The result is six points for the offense, and represents only a small sample size of the element Lynch brings to the table.
K Joey Julius
What list is complete without the kicker? Joey Julius has overwhelmingly large shoes to fill replacing Sam Ficken, but as trivial the kicking game may appear in the grand scheme, the position’s impact is more vital than many would be led to believe.
To frame it one way, Sam Ficken was responsible for 100 total points last season. Disregard game winners or last second kicks in this example, and just think about that number for a minute. 100 points. A good kicker provide a scoring cushion for a defense, and relieve an offense of the burdensome task of accumulating points to some extent. With this being said, Joey Julius needs to enter the regular season poised and confident.
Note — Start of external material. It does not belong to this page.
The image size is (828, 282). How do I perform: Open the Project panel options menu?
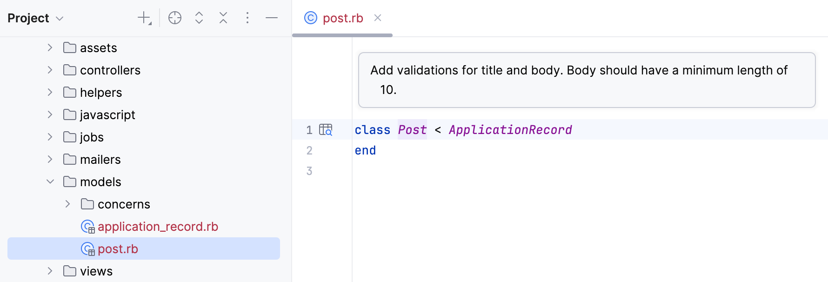tap(247, 18)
He’s got a large frame, but an even bigger leg, and has the ability to strike from NFL range. Accuracy is the overriding question mark surrounding Julius’ game, but if he can find his groove and develop into a reliable kicker, life after Ficken may not seem so bleak after all.
Keep an eye on these three players along with the rest of Penn State’s fresh faces on Saturday, when the team opens up the 2015 regular season against Temple.